“Never let a good crisis go to waste.” Winston Churchill was credited with saying this at the end of World War II, but it’s equally apt for a pandemic year that turned the world upside-down. Â鶹¹ÙÍø’s College of Food Innovation & Technology recently convened a panel discussion to take stock of the culinary industry as it examines the curve balls, unexpected challenges and potential for massive change that the last year has thrown its way. Keynote speakers Emeril Lagasse ’78, ’90 Hon. and Aarón Sánchez (both chefs and restaurateurs) summed it up by agreeing that change (good and bad) creates opportunity: “All we can do is move forward,” notes Lagasse.
Both chefs have seen massive, rapid-fire shifts in their business throughout the pandemic, and many of these pivots have helped them reassess and reprioritize the way they do business, from menu costing to payroll and restaurant floor plans.

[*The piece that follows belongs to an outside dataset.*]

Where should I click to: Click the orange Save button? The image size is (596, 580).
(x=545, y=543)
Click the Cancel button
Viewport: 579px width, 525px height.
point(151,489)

“This ‘pause’ does make us rethink our models. We have to do better.” CHAMPE SPEIDEL
Sánchez’s pre-pandemic plan to open a restaurant in a converted gas station is moving forward with a greater emphasis on outdoor dining: “It’s going to be 70% outdoors, 30% indoors. Maybe this was some divine intervention of knowing what was going to happen, but I think the future is people wanting to be outside regardless.” Lagasse thinks that the shift to using shorter supply chains (rather than ingredients shipped in from all over the globe) will continue: “People are focused locally and regionally.”
The panel discussion analyzed the hard-earned lessons forced by the pandemic. Restaurateurs Champe Speidel ’00, ’16 Hon. of Persimmon (Providence, RI), Paul Kahan of One Off Hospitality Group (Chicago, Ill.), and Lindsay Tusk of Quince (San Francisco, Calif.) traded war stories and wisdom from an unprecedented year of upheaval and adaptation.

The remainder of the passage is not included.